Pendidikan adalah upaya persuasif atau pembelajaran kepada masyarakat agar masyarakat mau melakukan tindakan-tindakan atau praktik untuk memelihara (mengatasi masalah) dan meningkatkan kesehatannya. Perubahan atau tindakan pemeliharaan dan peningkatan kesehatan yang dihasilkan oleh pendidikan kesehatan ini di dasarkan pengetahuan dan kesadarannya melalui proses pembelajaran sehingga perilaku tersebut diharapkan akan berlangsung lama (long lasting) dan menetap karennna di dasari oleh kesadaran.

Pendidikan diperkirakan ada kaitannya dengan pengetahuan ibu menyusui dalam memberikan ASI eksklusif, hal ini dihubungkan dengan tingkat pengetahuan ibu bahwa seseorang yang berpendidikan lebih tinggi akan mempunyai pengetahuan yang lebih luas dibandingkan dengan tingkat pengetahuan yang rendah (Notoatmodjo, 2003).

Dalam penelitian ini, tingkat pendidikan responden yang didapatkan sebagian besar berlatar belakang pendidikan SD dan SMP. Tentu kenyataan ini sejalan dengan yang telah dikemukakan di atas bahwa pendikan responden berkaitan dengan pengetahuan dan dibuktikan dengan hasil penelitian didapatkan bahwa terdapat hubungan yang signifikan antara pengetahuan dengan pemberian ASI eksklusif (p<0,001).

Di samping itu mayoritas responden adalah ibu rumah tangga yang umumnya hanya di rumah dan sangat terbatas aksesnya untuk keluar. Pekerjaan ibu juga diperkirakan dapat mempengaruhi pengetahuan dan kesempatan ibu dalam memberikan ASI eksklusif. Pengetahuan responden yang bekerja lebih baik bila dibandingkan dengan pengetahuan responden yang tidak bekerja. Semua ini disebabkan karena ibu yang bekerja di luar rumah memiliki akses yang lebih baik terhadap informasi, termasuk mendapatkan informasi tentang ASI eksklusif (Depkes RI, 1999).

Bila ditilik dari segi umur dan paritas maka 67 % responden berada pada rentang dewasa awal dan umumnya telah memiliki anak lebih dari satu orang. Seharusnya keadaan ini justru sangat mendukung untuk pemberian ASI eksklusif.

Umur ibu sangat menentukan kesehatan maternal karena berkaitan dengan kondisi kehamilan, persalinan, nifas serta cara mengasuh juga menyusui bayinya. Ibu yang berumur kurang dari 20 tahun masih belum matang dan belum siap secara jasmani dan sosial dalam menghadapi kehamilan, persalinan, serta membina bayi yang dilahirkan, sedangkan ibu yang berumur 20-35 tahun disebut juga masa reproduksi sehat, di mana pada masa ini diharapkan ibu telah mampu untuk memecahkan masalah-masalah yang dihadapi dengan tenang secara emosional terutama dalam menghadapi persalinan, nifas dan merawat bayi. Semakin meningkatnya umur dan tingkat kematangan maka kekuatan seseorang dalam berpikir dan bekerja juga akan lebih baik ( Hurlock, 1997).

Pada primipara dengan usia 35 tahun ke atas dimana produksi hormon relatif berkurang, mengakibatkan proses laktasi menurun, sedangkan pada usia remaja perkembangan fisik, psikologis maupun sosialnya belum siap sehingga dapat mengganggu keseimbangan psikologis dan dapat mempengaruhi dalam produksi ASI.

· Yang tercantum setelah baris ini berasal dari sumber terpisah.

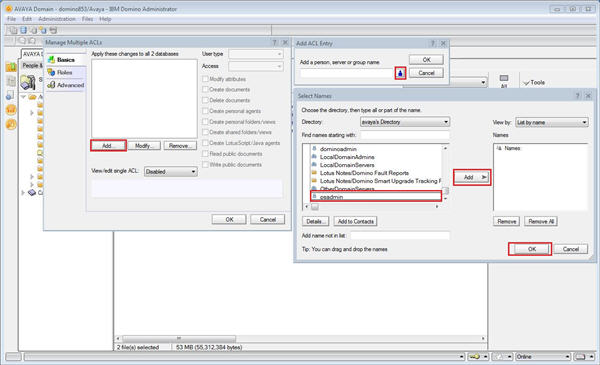Click the Find names starting with field
Screen dimensions: 600x365
(x=405, y=135)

Husaini ( 2001) mengatakan bahwa umur 35 tahun lebih, ibu melahirkan termasuk beresiko karena pada usia ini erat katannya dengan anemia gizi yang dapat mempengaruhi produksi ASI yang dihasilkan.

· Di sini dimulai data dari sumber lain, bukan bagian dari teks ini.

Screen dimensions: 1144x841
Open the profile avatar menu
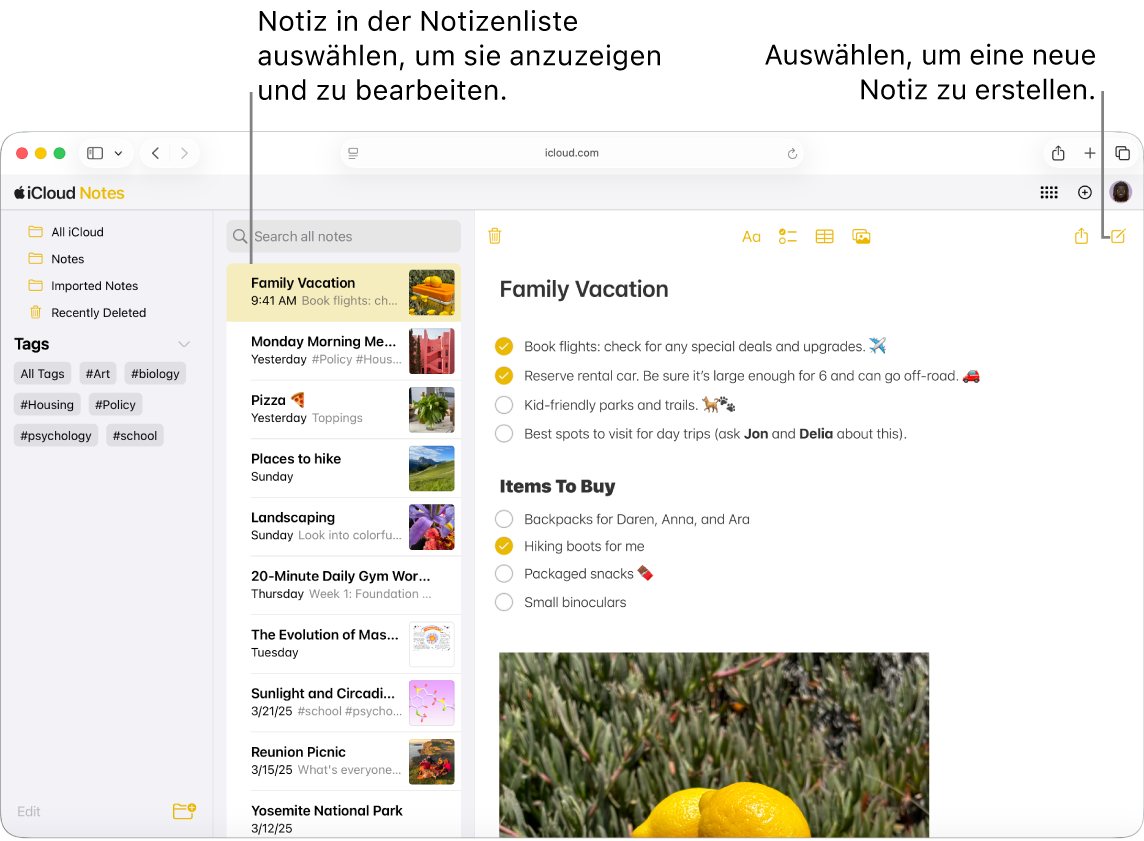(x=1120, y=192)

Dari segi paritas yang dapat dilihat adalah pengalaman pemberian ASI eksklusif, menyusui pada kelahiran anak sebelumnya, kebiasaan menyusui dalam keluarga serta pengetahuan tentang manfaat ASI berpengaruh terhadap keputusan ibu untuk memberikan ASI eksklusif atau tidak. Seorang ibu dengan bayi pertamanya mungkin akan mengalami masalah ketika menyusui hanya karena tidak tahu cara-cara

yang sebenarnya dan bila ibu mendengar ada pengalaman menyusui yang kurang baik yang dialami oleh orang lain mungkin akan membuat ibu menjadi ragu untuk menyusui.

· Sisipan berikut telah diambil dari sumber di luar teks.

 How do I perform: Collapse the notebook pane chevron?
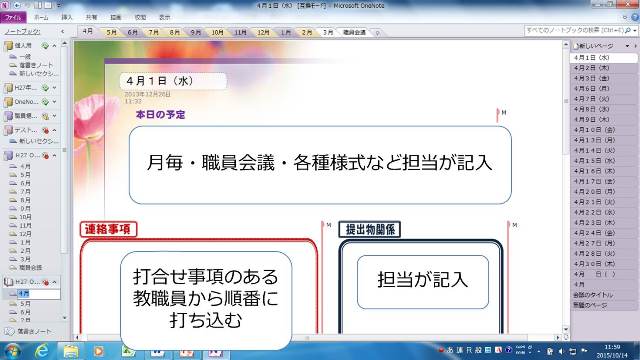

Paritas diperkirakan ada kaitannya dengan arah pencarian informasi tentang pengetahuan menyusui dalam memberikan ASI eksklusif. Hal ini dihubungkan dengan pengaruh pengalaman sendiri maupun orang lain terhadap pengetahuan yang dapat mempengaruhi perilaku saat ini atau kemudian (Arini, 2012).